→ **Goal 1**:
Answer these questions from the abstract on natural gas liquids recovery:
(a) Which university is the authors' school part of?
(b) Which configuration is found to be the most energy efficient?
(c) Above what methane concentration in natural gas do both processes have almost the same specific OPEX?
→ **Goal 2**: Rewrite the passage of the abstract on natural gas liquids recovery that begins at the words "Natural gas liquids (NGL)" and stops after "and operating conditions.", substituting "arrangements" for "configurations".

::: Source document :::

Natural gas liquids (NGL) recovery in the liquefied


natural gas production
Mengyu Wang, Ali Abbas*
School of Chemical and Biomolecular Engineering, The University of Sydney, NSW
2006, Australia. *ali.abbas@sydney.edu.au
Abstract
This paper focuses on the energy benefits of two configurations of natural gas liquids
(NGL) recovery and LNG liquefaction under various feed gas and operating conditions.
Simulation results show that specific power consumption is affected by the process
configurations and feed conditions. An integrated NGL recovery within natural gas
(NG) liquefaction unit is found to be the most energy efficient configuration while a
front-end NGL recovery unit is the least. As methane concentration of feed gas
decreases, an integrated NGL recovery within the liquefaction unit has an increase of
0.74% in energy consumption while a decrease of 0.18% of the same is observed for a
front-end NGL recovery unit. When the methane concentration in natural gas is greater
than 95%, both processes have almost the same specific OPEX.

::: Dataset content :::

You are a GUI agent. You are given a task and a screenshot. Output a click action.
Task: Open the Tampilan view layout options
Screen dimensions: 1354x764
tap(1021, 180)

:::

→ **Problem solution 1**:
(a) The University of Sydney
(b) An integrated NGL recovery within the natural gas (NG) liquefaction unit
(c) 95%

→ **Problem solution 2**:
Natural gas liquids (NGL) recovery in the liquefied


natural gas production
Mengyu Wang, Ali Abbas*
School of Chemical and Biomolecular Engineering, The University of Sydney, NSW
2006, Australia. *ali.abbas@sydney.edu.au
Abstract
This paper focuses on the energy benefits of two arrangements of natural gas liquids
(NGL) recovery and LNG liquefaction under various feed gas and operating conditions.